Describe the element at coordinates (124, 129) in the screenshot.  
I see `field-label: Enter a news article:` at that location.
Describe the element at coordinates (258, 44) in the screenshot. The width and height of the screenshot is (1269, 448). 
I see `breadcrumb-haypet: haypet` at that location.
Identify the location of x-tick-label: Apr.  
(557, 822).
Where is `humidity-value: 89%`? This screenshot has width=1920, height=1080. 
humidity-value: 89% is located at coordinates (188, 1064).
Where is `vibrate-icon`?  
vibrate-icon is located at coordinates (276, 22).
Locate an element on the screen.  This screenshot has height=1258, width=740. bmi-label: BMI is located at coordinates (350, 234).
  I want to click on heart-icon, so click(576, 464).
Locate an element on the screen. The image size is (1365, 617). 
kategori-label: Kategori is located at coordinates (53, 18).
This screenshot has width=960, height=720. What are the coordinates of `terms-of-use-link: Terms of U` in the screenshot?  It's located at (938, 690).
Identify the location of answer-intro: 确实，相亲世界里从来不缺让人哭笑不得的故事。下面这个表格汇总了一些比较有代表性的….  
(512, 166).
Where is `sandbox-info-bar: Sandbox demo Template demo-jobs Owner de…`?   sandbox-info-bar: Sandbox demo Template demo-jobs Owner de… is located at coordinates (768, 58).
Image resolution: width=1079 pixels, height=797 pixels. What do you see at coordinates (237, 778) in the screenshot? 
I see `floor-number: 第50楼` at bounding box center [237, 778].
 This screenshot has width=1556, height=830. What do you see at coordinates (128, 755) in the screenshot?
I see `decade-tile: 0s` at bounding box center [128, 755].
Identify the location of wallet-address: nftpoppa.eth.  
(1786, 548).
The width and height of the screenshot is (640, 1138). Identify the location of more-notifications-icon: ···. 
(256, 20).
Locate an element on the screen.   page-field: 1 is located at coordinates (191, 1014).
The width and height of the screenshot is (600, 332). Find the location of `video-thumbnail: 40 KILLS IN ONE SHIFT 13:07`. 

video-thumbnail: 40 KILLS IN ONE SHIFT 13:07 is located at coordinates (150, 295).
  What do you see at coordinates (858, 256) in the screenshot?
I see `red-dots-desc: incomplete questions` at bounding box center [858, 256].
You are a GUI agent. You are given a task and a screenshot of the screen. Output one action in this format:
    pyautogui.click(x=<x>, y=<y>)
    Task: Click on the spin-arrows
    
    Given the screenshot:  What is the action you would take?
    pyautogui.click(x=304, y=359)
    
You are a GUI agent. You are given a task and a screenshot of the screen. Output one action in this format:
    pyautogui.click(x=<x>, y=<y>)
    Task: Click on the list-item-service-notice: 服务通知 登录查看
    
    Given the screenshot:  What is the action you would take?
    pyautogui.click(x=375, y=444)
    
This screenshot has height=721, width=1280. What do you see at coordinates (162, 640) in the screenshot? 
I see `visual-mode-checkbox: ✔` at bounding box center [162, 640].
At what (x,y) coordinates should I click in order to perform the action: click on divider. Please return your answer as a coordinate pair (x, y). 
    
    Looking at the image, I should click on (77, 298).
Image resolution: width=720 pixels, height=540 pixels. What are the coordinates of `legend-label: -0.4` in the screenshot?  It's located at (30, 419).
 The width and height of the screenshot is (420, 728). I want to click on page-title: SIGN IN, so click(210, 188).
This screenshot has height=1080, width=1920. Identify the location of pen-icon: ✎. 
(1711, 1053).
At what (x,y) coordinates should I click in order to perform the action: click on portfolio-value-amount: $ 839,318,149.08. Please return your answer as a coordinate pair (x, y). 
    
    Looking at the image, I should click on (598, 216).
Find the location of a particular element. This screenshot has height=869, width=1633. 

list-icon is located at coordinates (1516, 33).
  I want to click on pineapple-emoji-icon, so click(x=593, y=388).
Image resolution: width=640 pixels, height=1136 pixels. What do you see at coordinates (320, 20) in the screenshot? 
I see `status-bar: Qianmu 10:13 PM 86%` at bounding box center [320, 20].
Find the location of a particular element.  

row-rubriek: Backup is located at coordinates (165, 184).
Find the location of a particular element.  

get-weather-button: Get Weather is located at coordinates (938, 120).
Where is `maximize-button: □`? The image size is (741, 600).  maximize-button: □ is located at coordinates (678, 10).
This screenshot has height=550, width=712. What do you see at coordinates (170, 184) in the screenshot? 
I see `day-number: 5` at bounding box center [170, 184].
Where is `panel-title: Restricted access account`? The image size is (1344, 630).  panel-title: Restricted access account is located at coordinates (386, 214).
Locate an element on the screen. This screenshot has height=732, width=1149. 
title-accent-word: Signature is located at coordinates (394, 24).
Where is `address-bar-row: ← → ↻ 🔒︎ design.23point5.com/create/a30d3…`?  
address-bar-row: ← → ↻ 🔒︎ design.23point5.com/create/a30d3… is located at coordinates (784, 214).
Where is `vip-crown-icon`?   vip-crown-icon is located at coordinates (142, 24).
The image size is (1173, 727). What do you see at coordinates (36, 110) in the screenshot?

What you will do: List the lines of the records above as a numbered list, from the line containing "Image resolution: width=720" through the line containing "(1711, 1053).", and omit any blank lines.

Solution for this exercise:
1. Image resolution: width=720 pixels, height=540 pixels. What are the coordinates of `legend-label: -0.4` in the screenshot?  It's located at (30, 419).
2.  The width and height of the screenshot is (420, 728). I want to click on page-title: SIGN IN, so click(210, 188).
3. This screenshot has height=1080, width=1920. Identify the location of pen-icon: ✎. 
4. (1711, 1053).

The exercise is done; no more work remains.